The first response took the form of targeted capital investment. A tower was built in Gozo in 1605 overlooking the channel between Gozo and Comino. The more ambitious break with the past came soon after. Between 1610 and 1620, six large coastal towers were erected at key landing points around Malta and Gozo, including St Paul’s Bay (where the first stone was laid on the 10th of February 1610), Marsaxlokk, St Thomas Bay and Comino. These were not modest lookouts as Malta had seen in the past but they were substantial stone structures, square in plan, with corner turrets shaped to allow flanking fire along their walls, and platforms capable of mounting heavy guns.

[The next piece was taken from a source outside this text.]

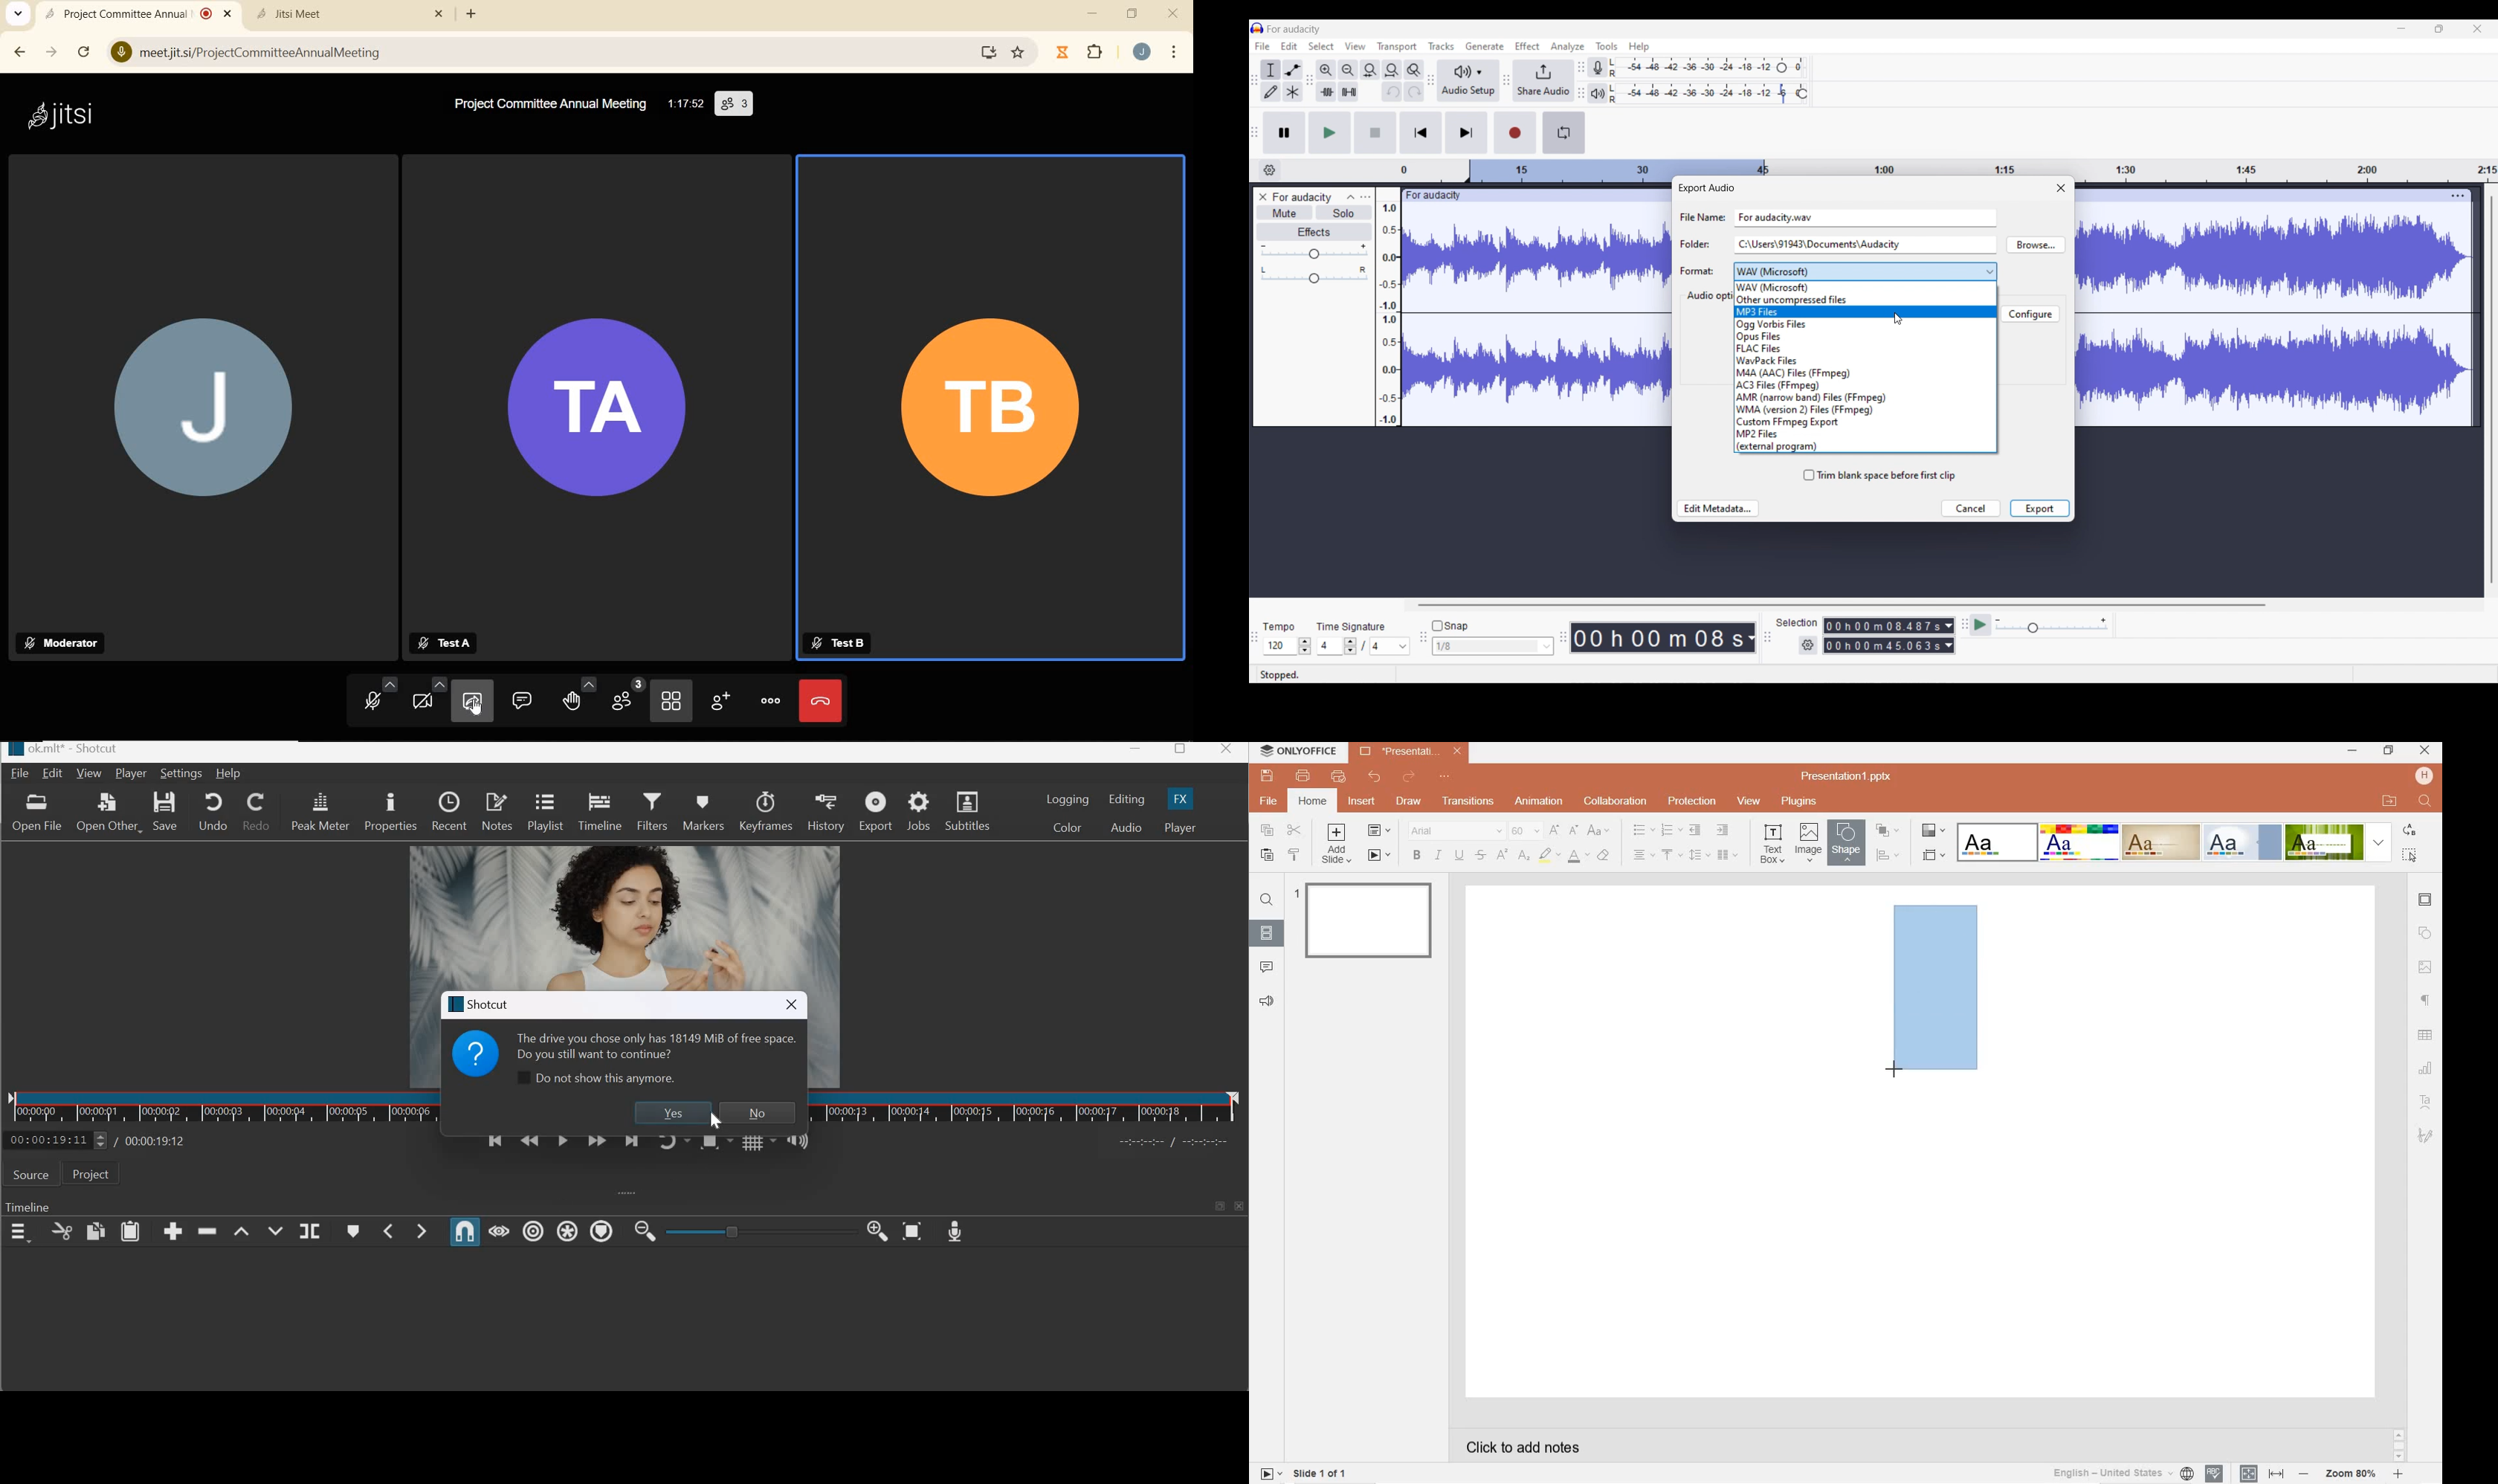 The width and height of the screenshot is (2520, 1484). I want to click on slide settings, so click(2427, 901).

In functional terms, these towers were closer to small forts than to sentry posts. They were designed to dominate the shoreline, to complicate any attempt at landing, and to hold out long enough for a response force to be assembled. Their value was quickly demonstrated when one of them helped block an Ottoman landing attempt in 1614. Over time, some were reinforced further, with additional batteries and structural upgrades, showing how the initial investment created fixed points that later planners could build upon.
Yet this model had a cost problem. Large towers required money to build and troops to man. By the mid 17th century, the Order began to favour a different solution: smaller, cheaper towers intended primarily for surveillance. A new generation of watchtowers was built along the coast, compact in size, simple in layout, and designed for a small permanent guard. Access was deliberately awkward, usually by ladder or rope, reinforcing their role as observation posts rather than fighting positions.

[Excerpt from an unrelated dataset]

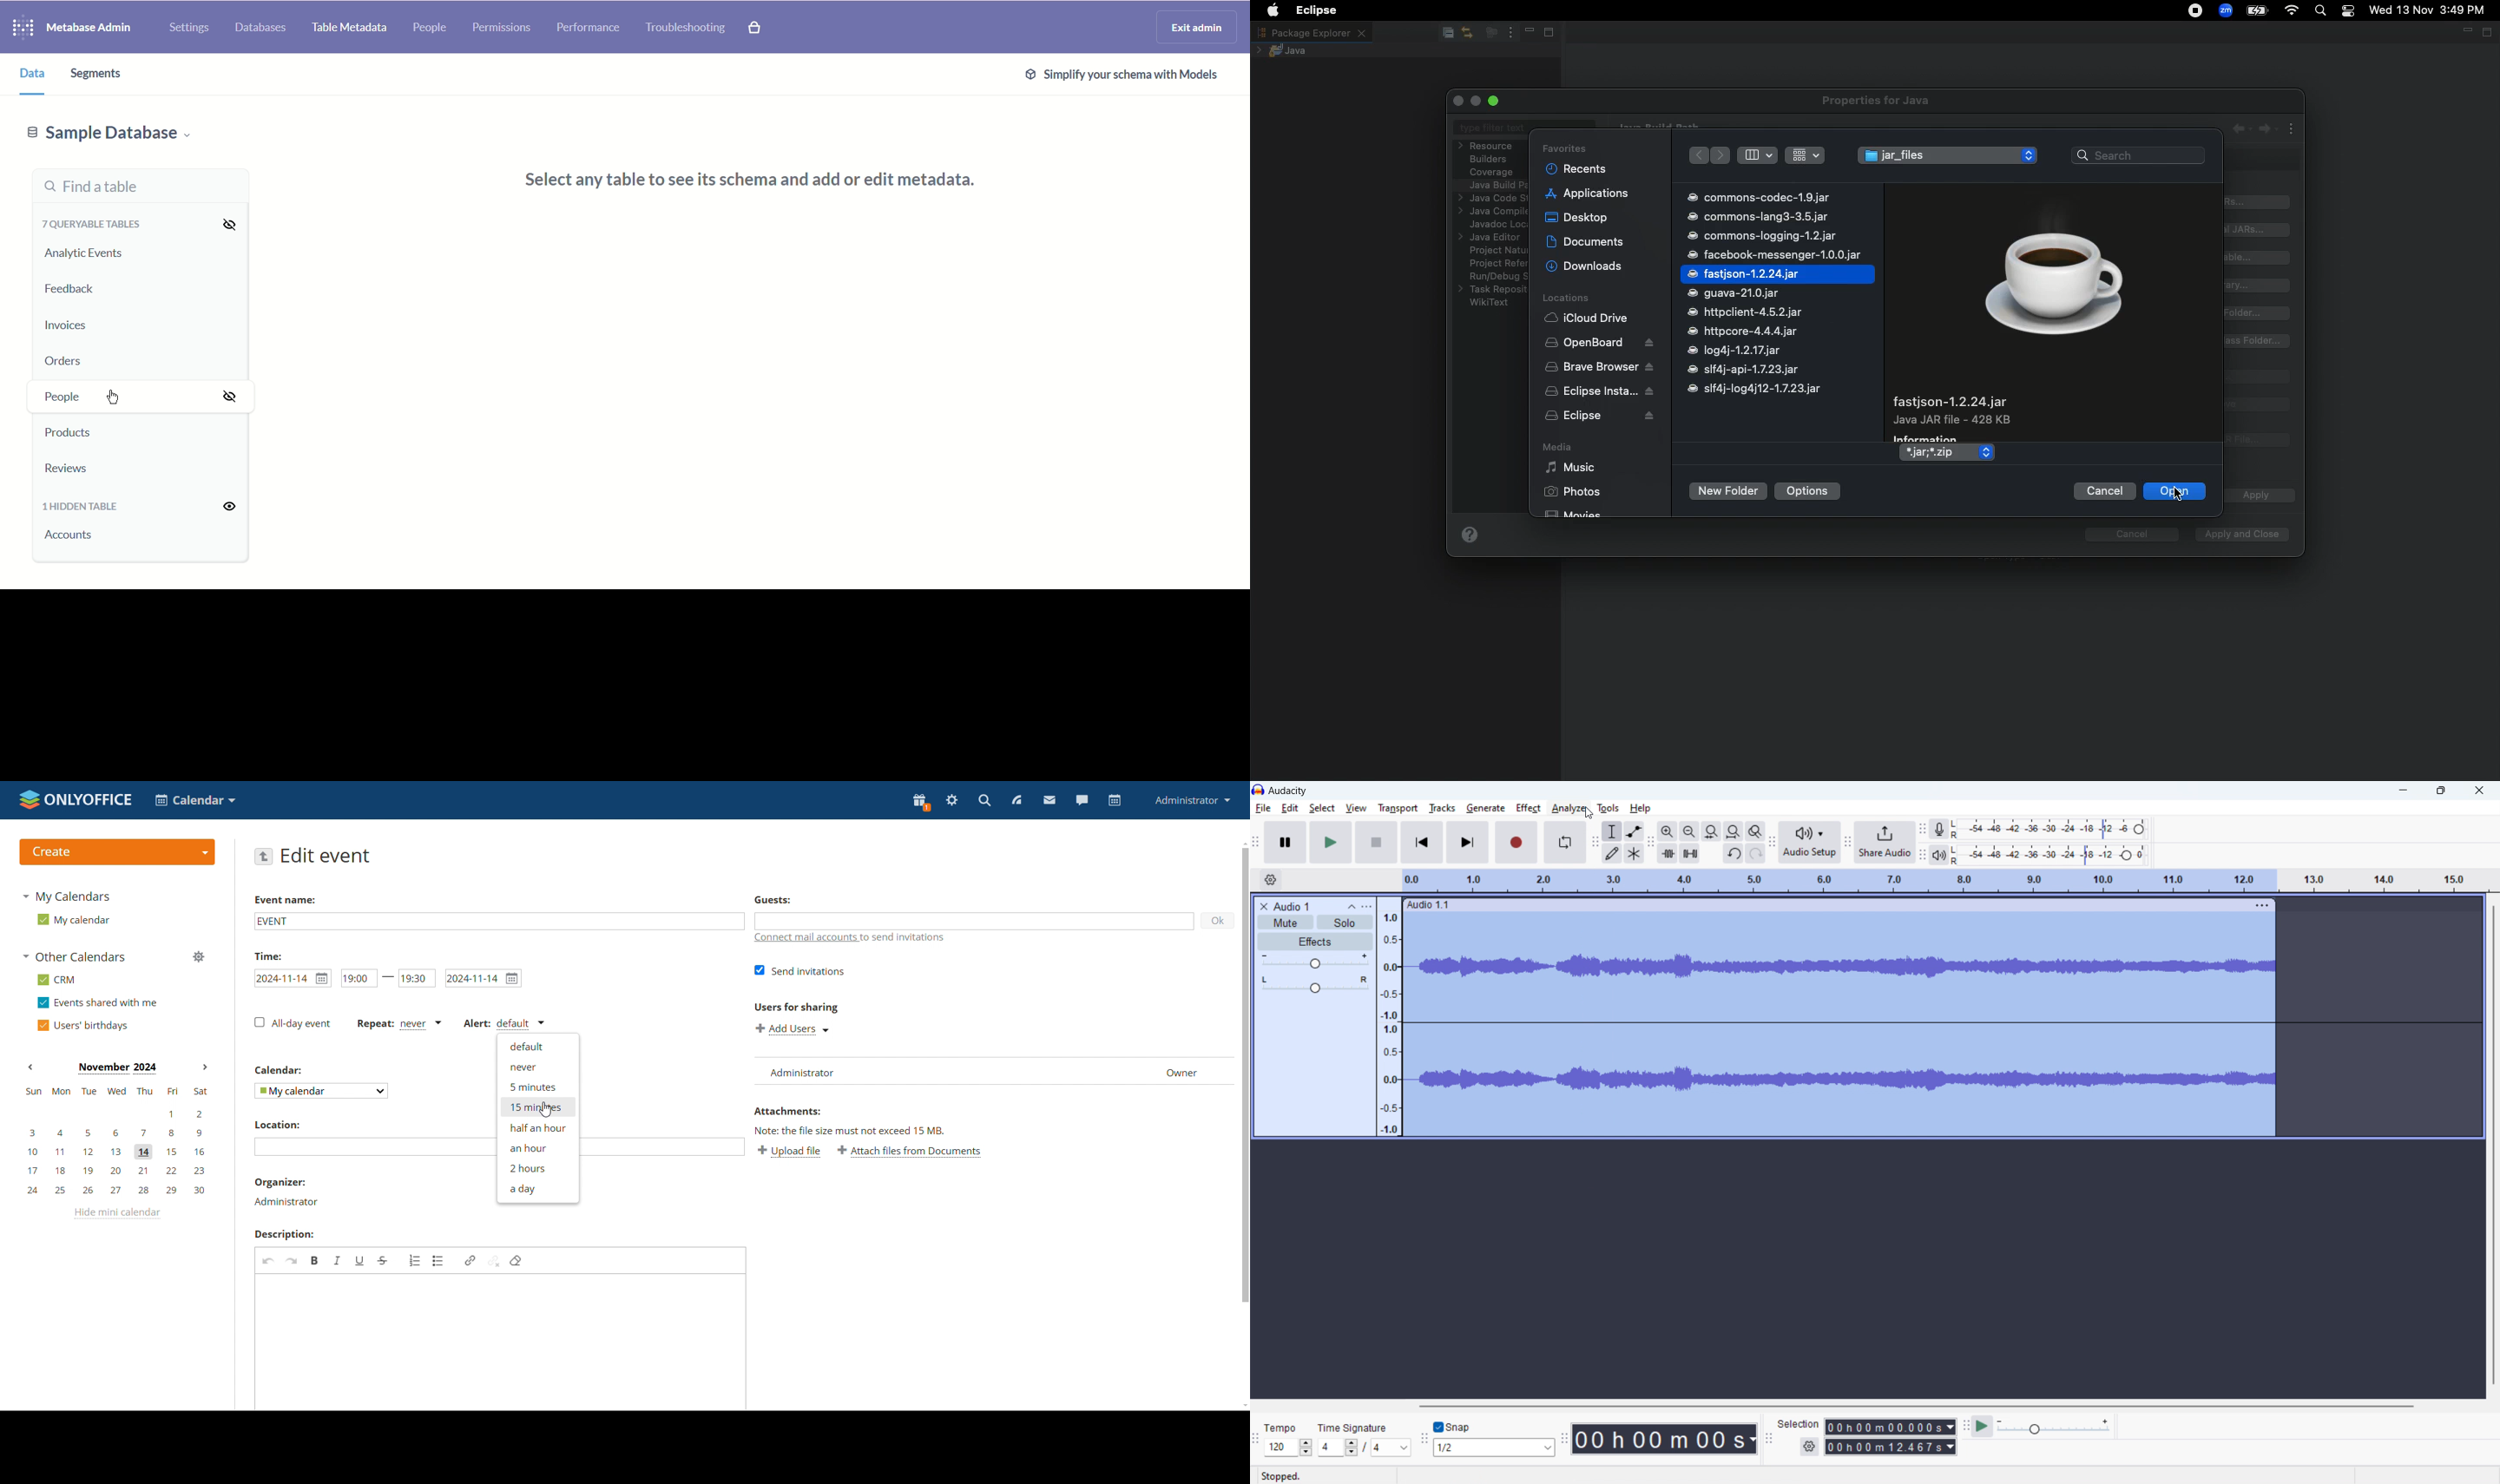  What do you see at coordinates (1564, 1440) in the screenshot?
I see `time toolbar` at bounding box center [1564, 1440].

This was not a complete abandonment of heavy structures. Where the geography demanded it, the Order still reverted to the large-tower model, most notably with the construction of a major tower at Mellieħa to cover a strategically important bay. But the broader policy direction was clear. The priority was to extend coverage along the coastline, even if that meant accepting lighter, less heavily armed positions.
The next phase refined this compromise. A further series of towers was built rapidly in the late 1650s, this time with improved construction that allowed at least some artillery to be mounted. Structurally, these towers were stronger than their immediate predecessors, using stone vaulting rather than timber roofs. The intention was to combine density of coverage with a minimum credible level of firepower.
At the same time, the system was institutionalised. The towers were no longer ad hoc militia posts but part of a permanent network, manned year-round by paid guards and equipped at public expense. Each site had a small professional crew and basic armament, replacing an older system that relied on hundreds of peasants taking turns at night watch.
By the late 18th century, the Maltese islands were ringed by roughly twenty coastal towers forming a connected defensive screen. This did not replace the great fortresses of the Grand Harbour, but it complemented them. The harbour remained the strategic core. The towers provided time, warning, and friction at the periphery.